You seem to be completely missing basically every point I have made.  You were 
the one who said redundancy was a *goal* of swift, which it is not.

I have explained the actual issues with the current design of access controls 
in earlier posts (as well as various mitigation strategies). They had nothing 
to do with redundancy.


> On Mar 24, 2017, at 9:09 PM, Drew Crawford <d...@sealedabstract.com> wrote:
> On March 24, 2017 at 10:28:43 PM, Xiaodi Wu (xiaodi...@gmail.com 
> <mailto:xiaodi...@gmail.com>) wrote:
> 
>> I'm not sure where you're reading that Chris thinks the current design 
>> reaches the stated aims to his satisfaction.
> 
> I'm pretty sure it's a fair assumption that when he introduces the 
> static/dynamic system to illustrate the design goals of Swift, he means those 
> goals can be seen in that feature to some significant extent.
> 
>> "We intentionally want Swift to have a common 'center of gravity' and be an 
>> 'opinionated' language, rather than fall to the 'design by committee' 
>> approach that leads to a watered-down design."  This is diametrically 
>> opposite to "shipping a full toolbox with plenty of overlap."
> 
> Chris has elaborated on this elsewhere 
> <http://atp.fm/205-chris-lattner-interview-transcript/>:
> 
>> Another thing to keep in mind is that Swift is opinionated, I guess is the 
>> way to say it. It really does encourage you to do the right thing where it 
>> can.

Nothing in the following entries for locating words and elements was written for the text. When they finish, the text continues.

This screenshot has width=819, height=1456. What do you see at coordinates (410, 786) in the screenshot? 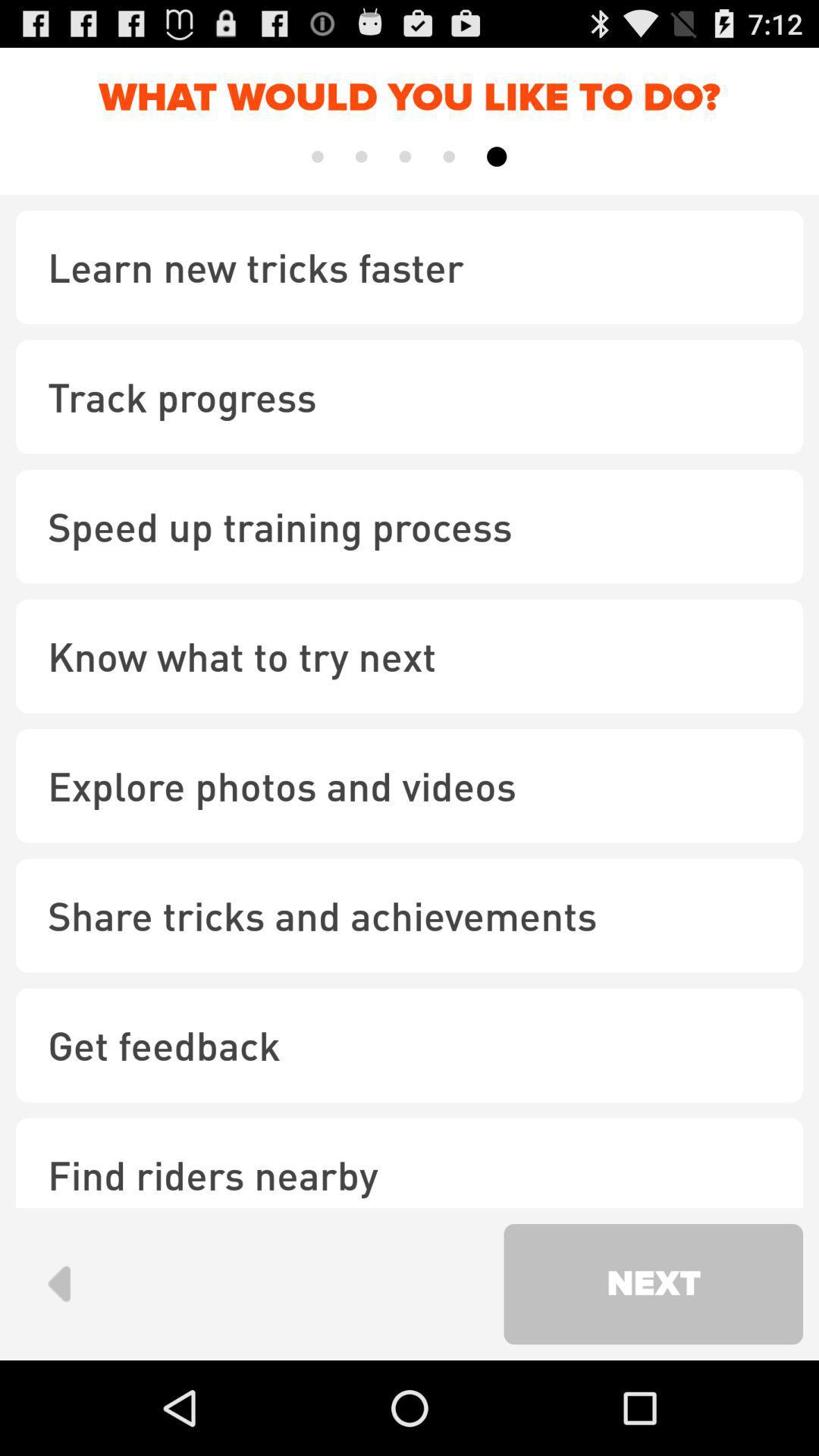
I see `the checkbox above the share tricks and checkbox` at bounding box center [410, 786].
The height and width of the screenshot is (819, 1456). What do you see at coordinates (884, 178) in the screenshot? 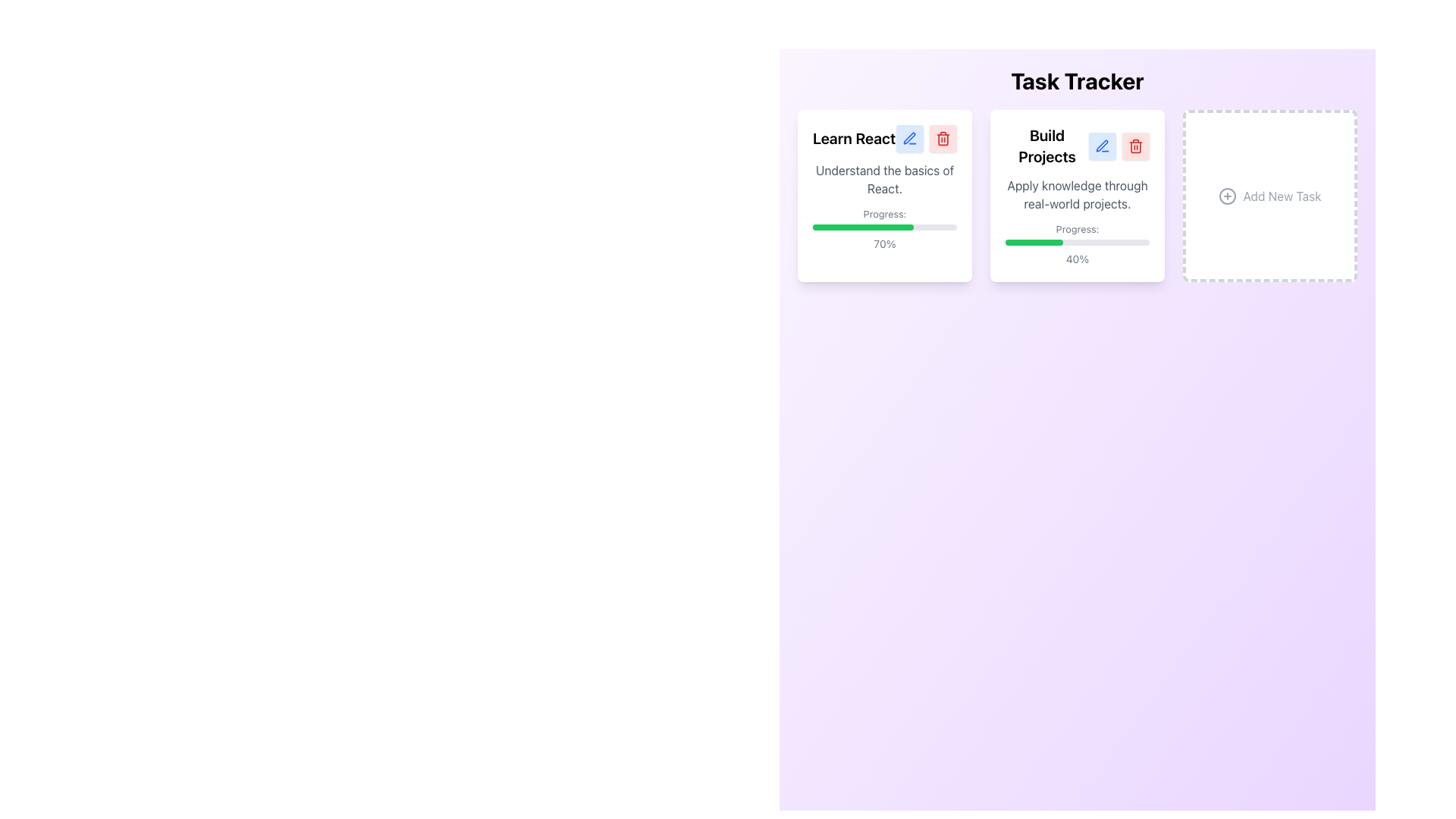
I see `the static text displaying 'Understand the basics of React.' which is positioned beneath the title 'Learn React' within the task card` at bounding box center [884, 178].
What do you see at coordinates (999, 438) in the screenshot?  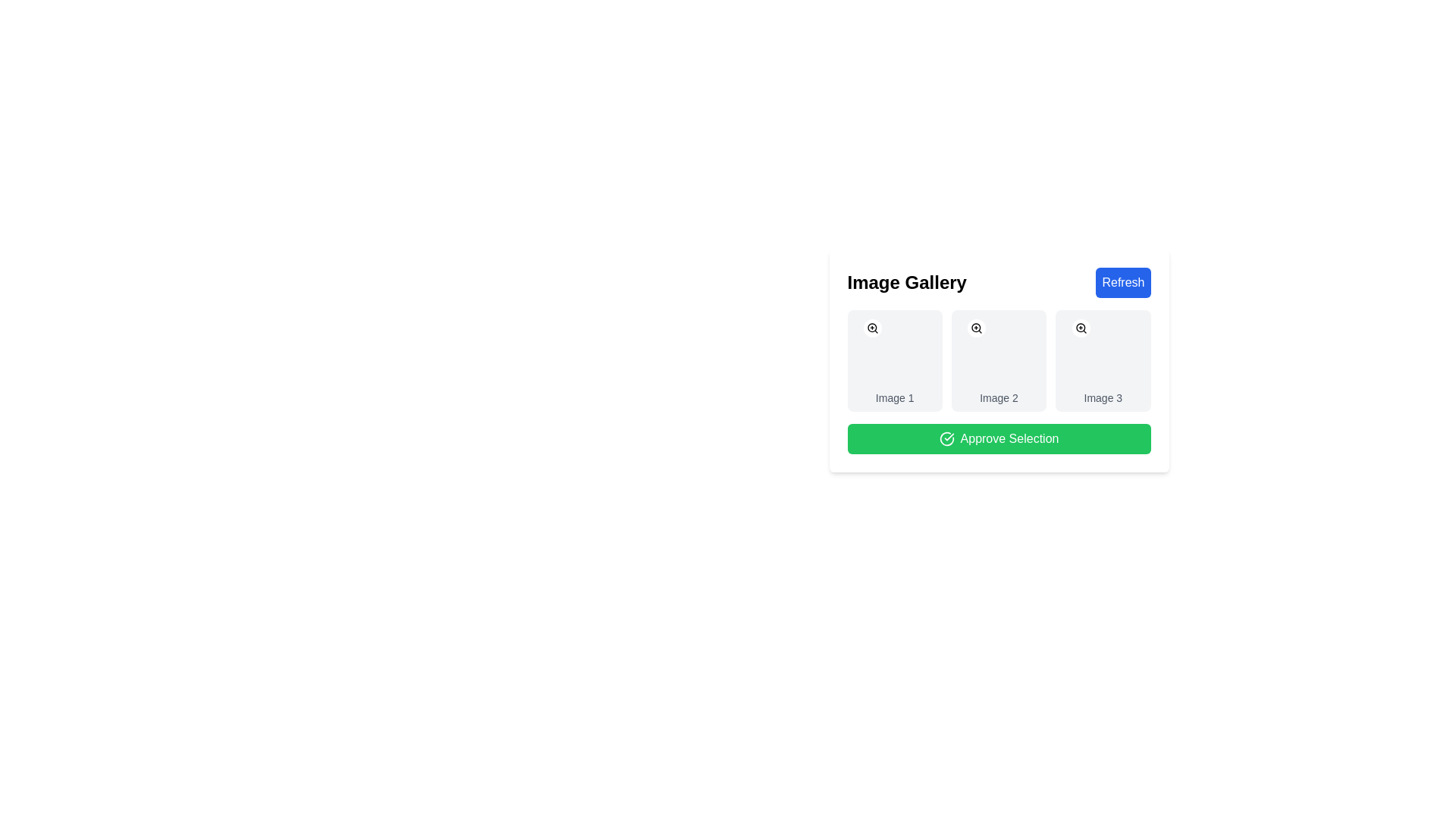 I see `the green button labeled 'Approve Selection' located at the bottom of the 'Image Gallery' panel` at bounding box center [999, 438].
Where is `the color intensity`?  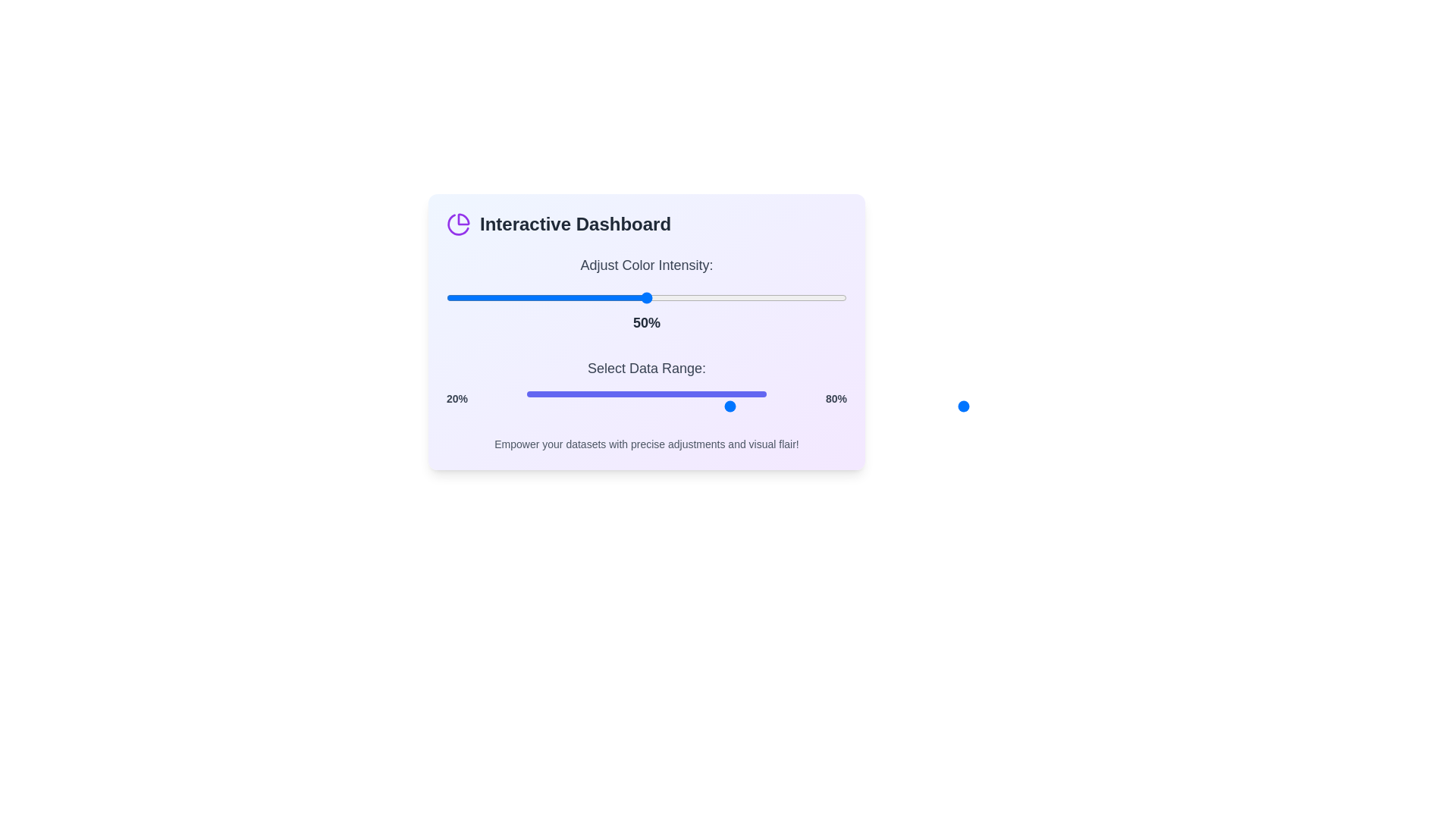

For example, if you use var for everything, the Swift compiler 
>> [1:21:30] will say, hey, you marked this as a var but it could be a let, and 
>> let me fix it for you. That's just its subtle way of encouraging you to use 
>> immutable values, which is a very small thing, but it's just pushing you in 
>> the way that it thinks leads to a better code. Immutability for a local 
>> variable doesn't matter that much except that it communicates something more 
>> to the person who has to read and maintain your code.
>> 
>> I think that Swift really does [1:22:00] encourage you down the right lines 
>> in some ways. But on the other hand, in other places where you're saying, 
>> "Should something be a class or a struct?”, the trade-offs are more nuanced 
>> and it's a harder thing, and the Swift compiler can't just know what problem 
>> it is that you want to solve, so it can't help you with that.
>> 
> 
> `let` and `var` are "redundant" in the same way as private/fileprivate; one 
> can effectively replace the other.  Far from advocating we should eliminate 
> the redundant keyword, he argues the compiler should encourage it, because 
> "Swift is an opinionated language" and an argument to the principle of least 
> power.  The analogous idea would be if the compiler offered a fixit to change 
> "fileprivate" to "private" where legal.  Actually, that would be an 
> interesting proposal, especially since some believe private/fileprivate is 
> hard to learn.
> 
> But "Swift is an opinionated language" is not a battlecry for eliminating 
> "redundant" keywords, it is an exhortation to use them correctly.